Instructions for the task: Return each line of the records holding the string "agent".
*****
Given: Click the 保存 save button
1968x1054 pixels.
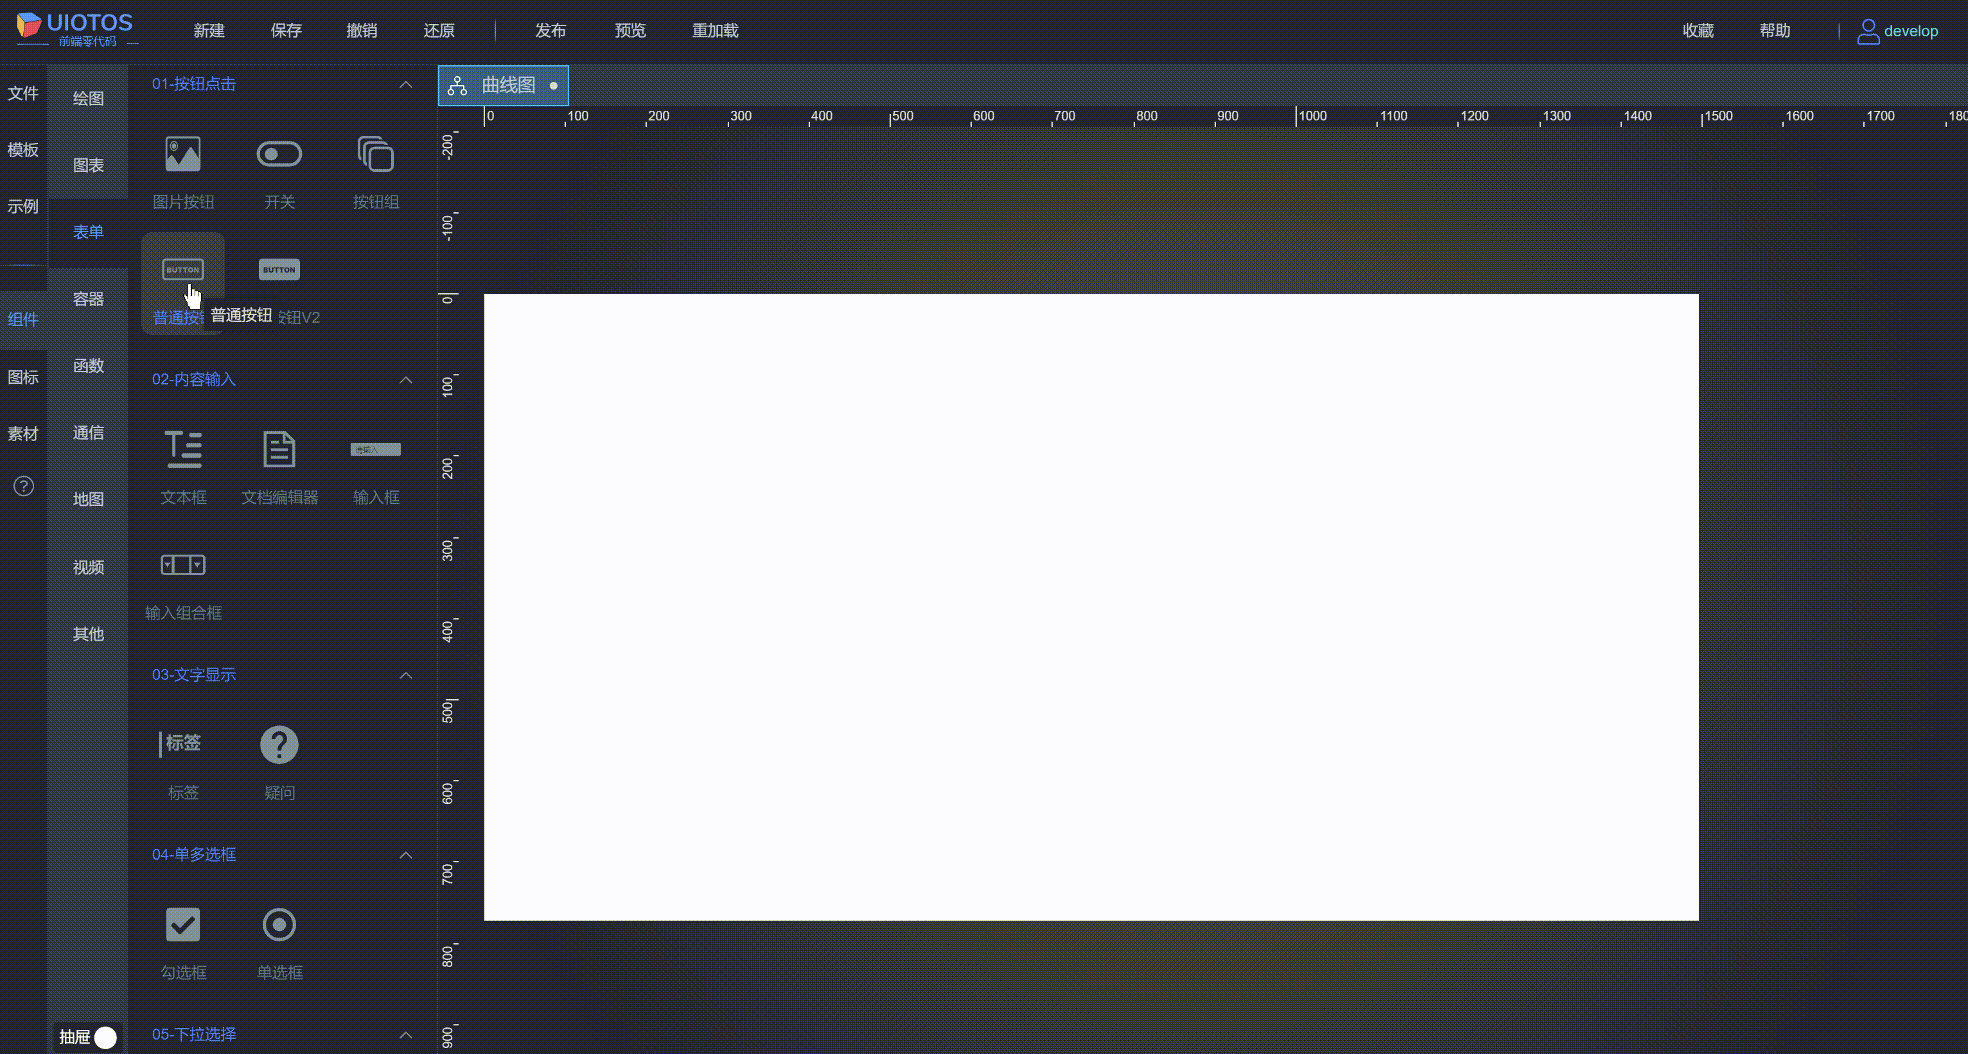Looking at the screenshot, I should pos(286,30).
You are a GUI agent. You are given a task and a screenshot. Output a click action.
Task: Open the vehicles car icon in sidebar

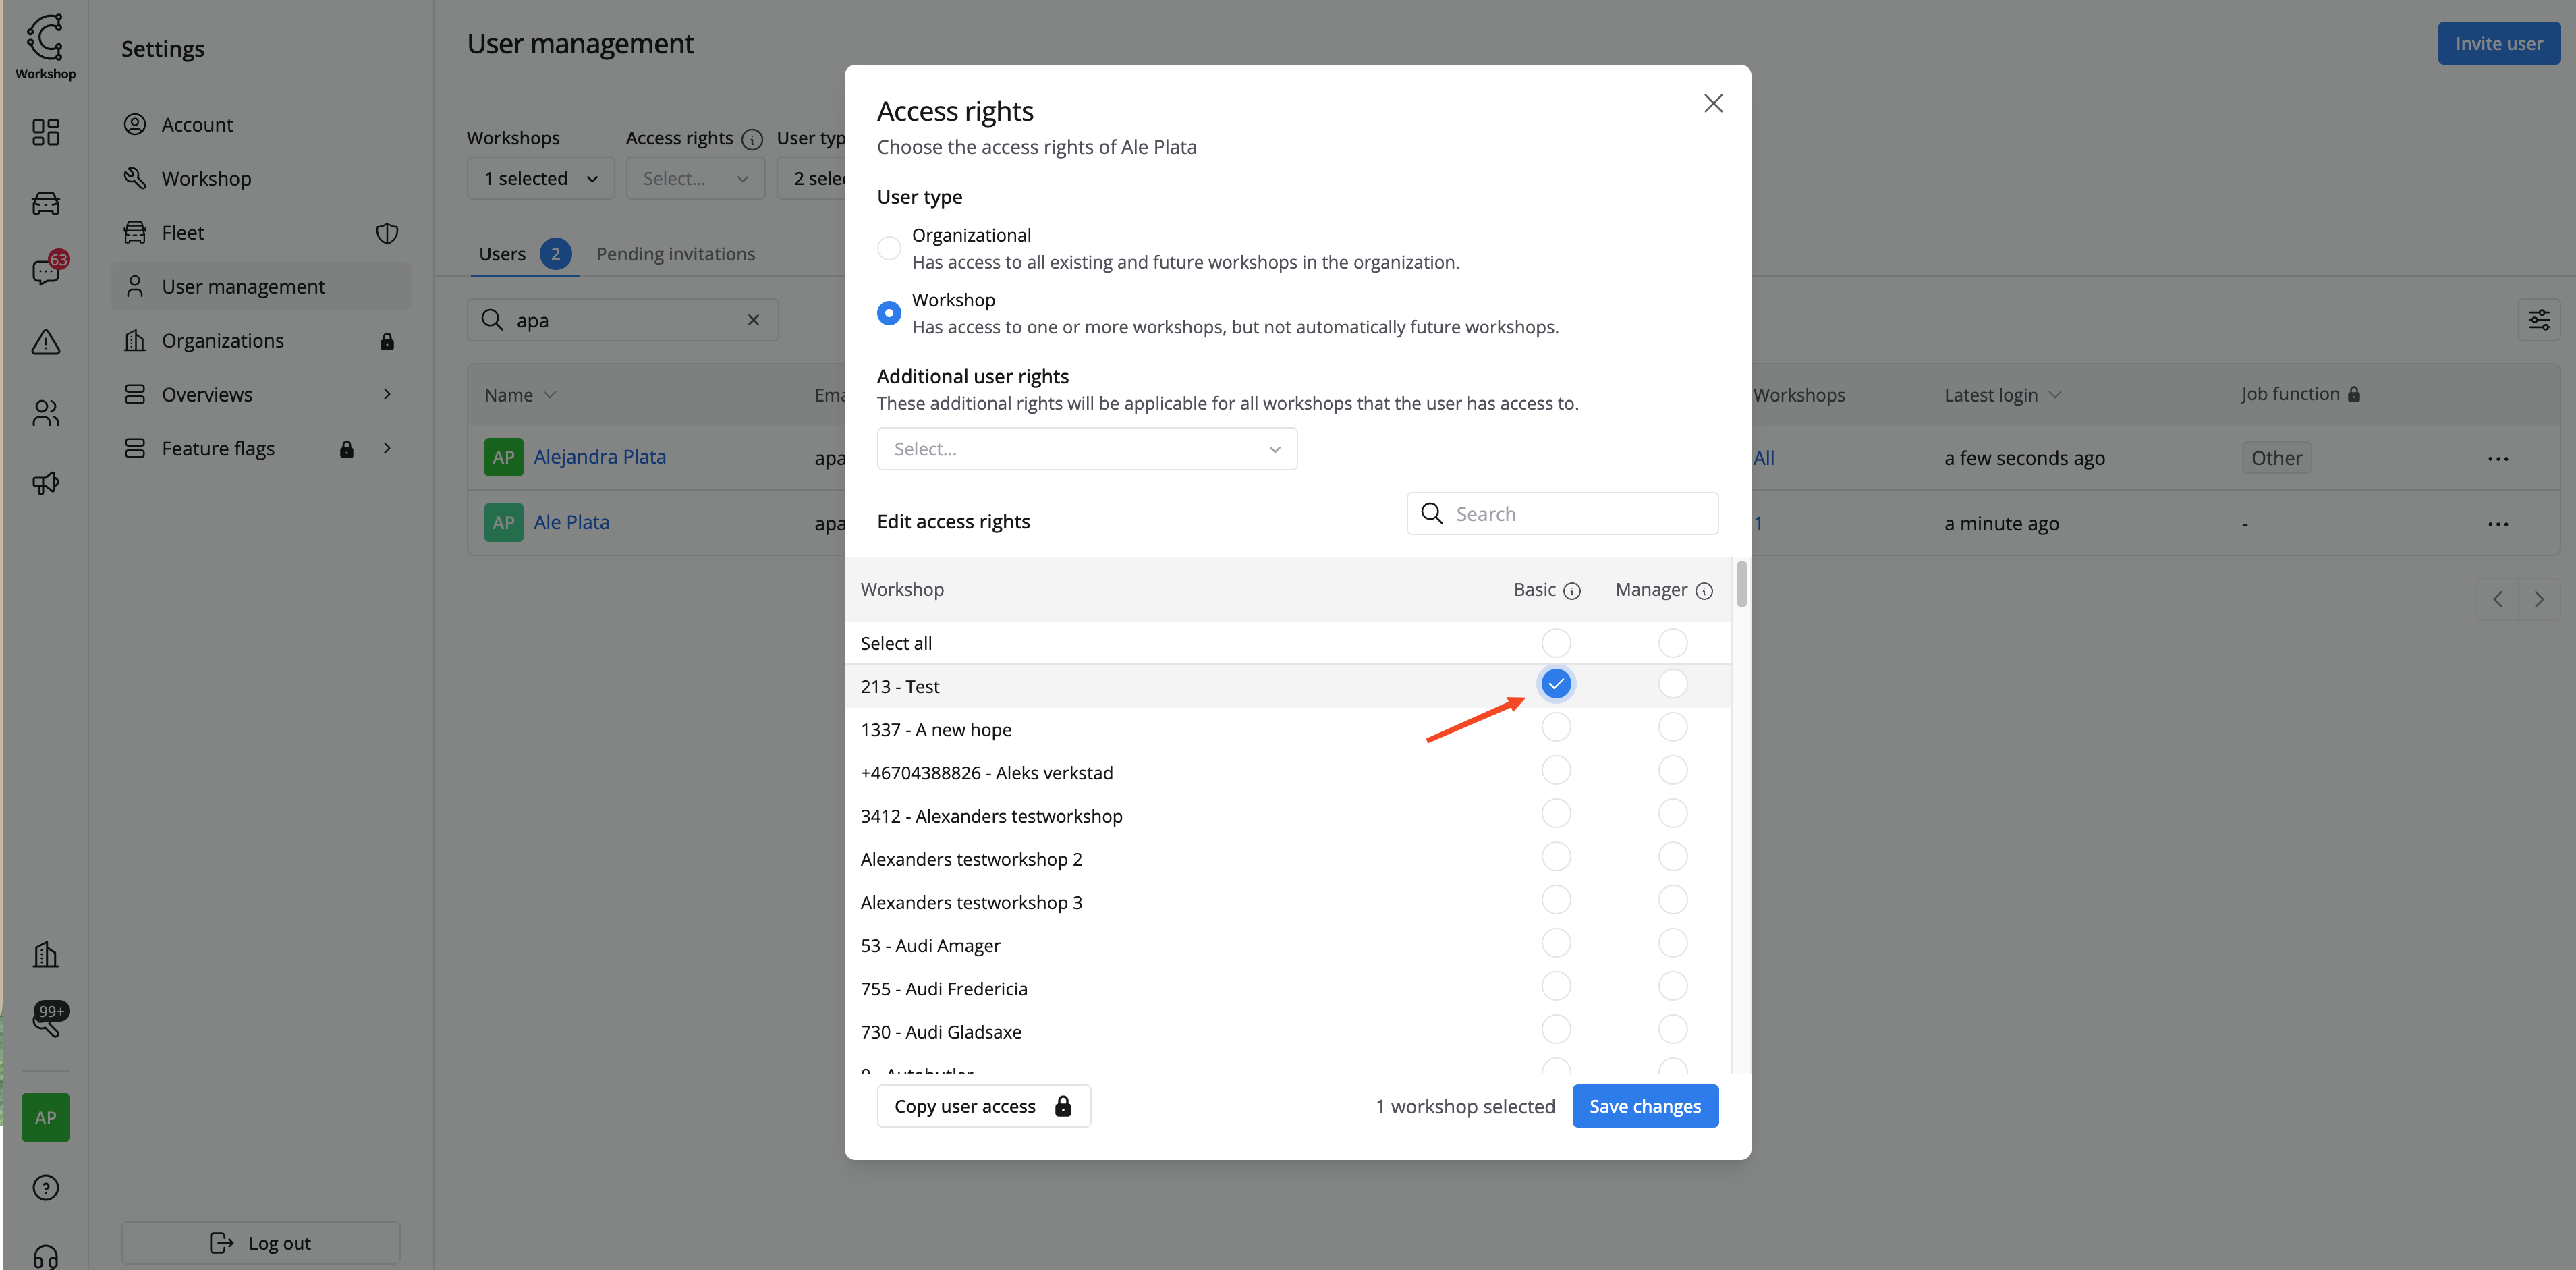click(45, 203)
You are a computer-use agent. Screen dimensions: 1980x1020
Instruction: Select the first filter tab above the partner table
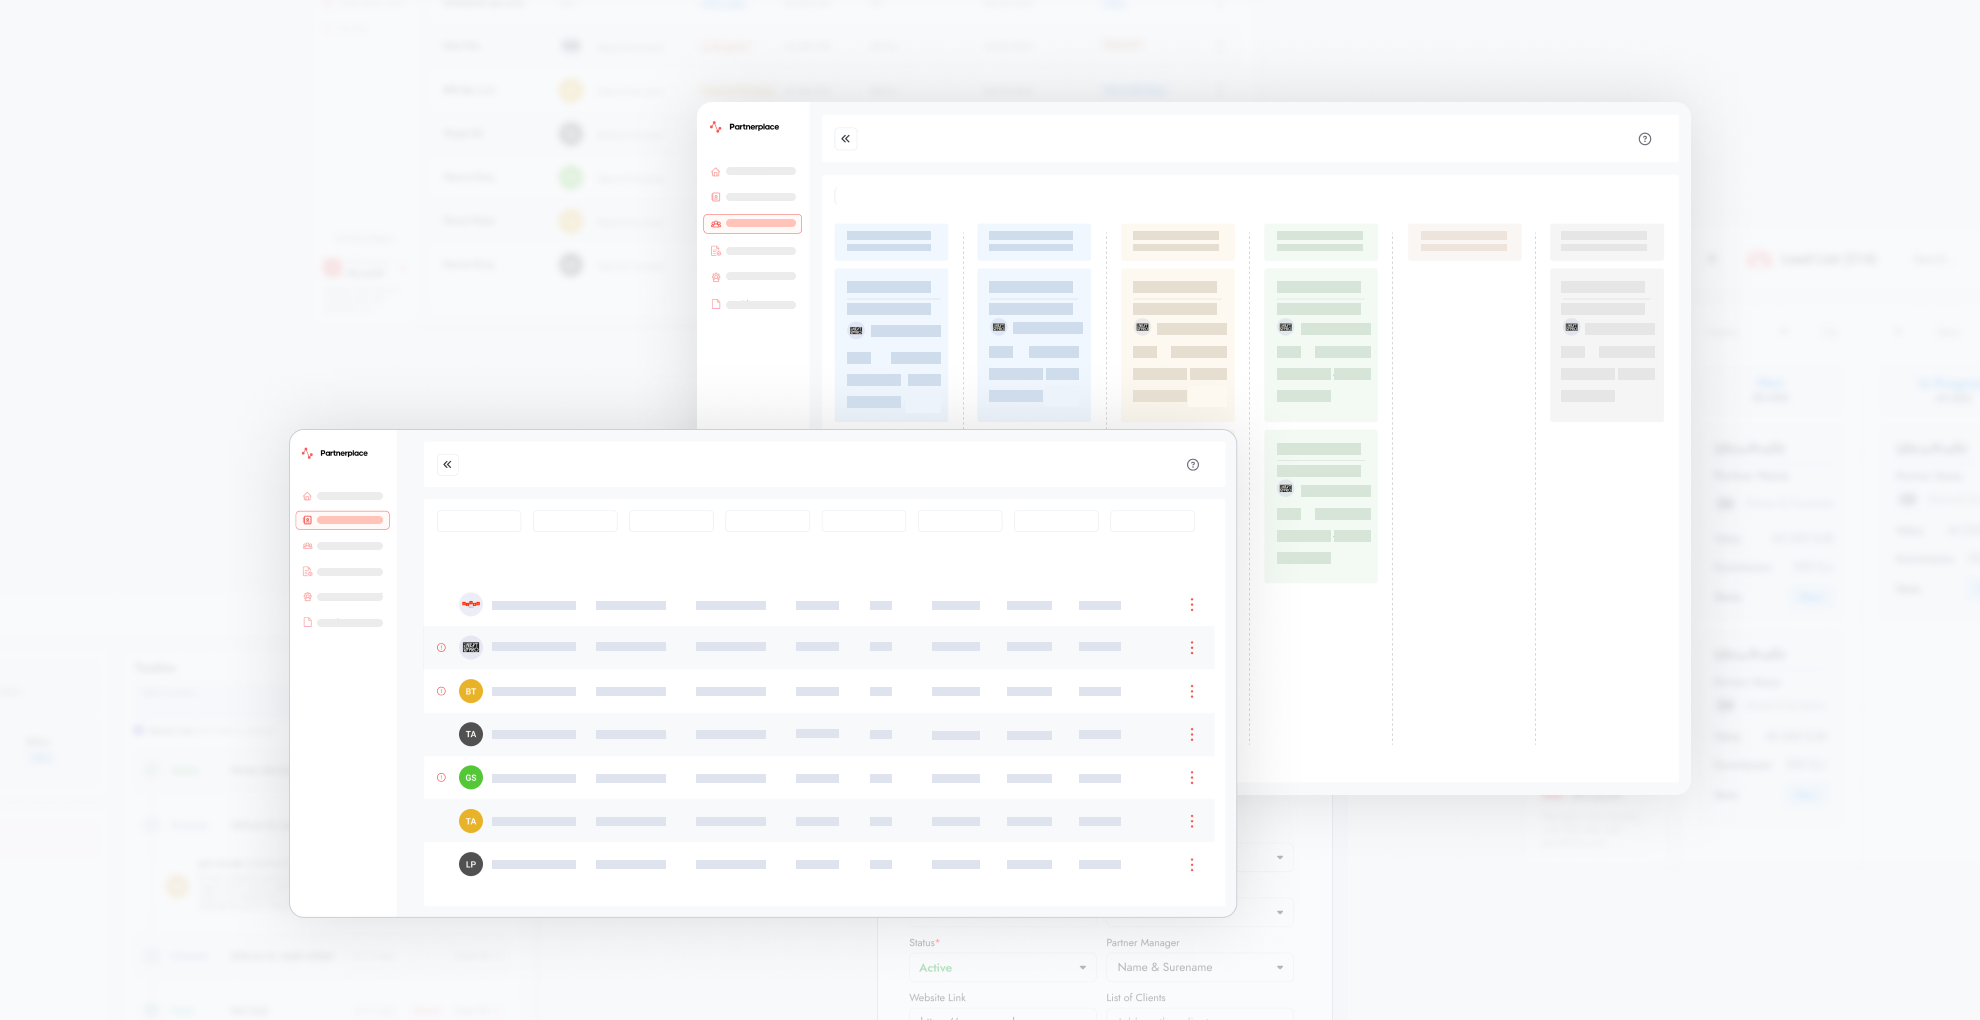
*****
Reply:
You are a GUI agent. You are given a task and a screenshot. Output a click action.
You are a computer-use agent. Screen dimensions: 1980x1020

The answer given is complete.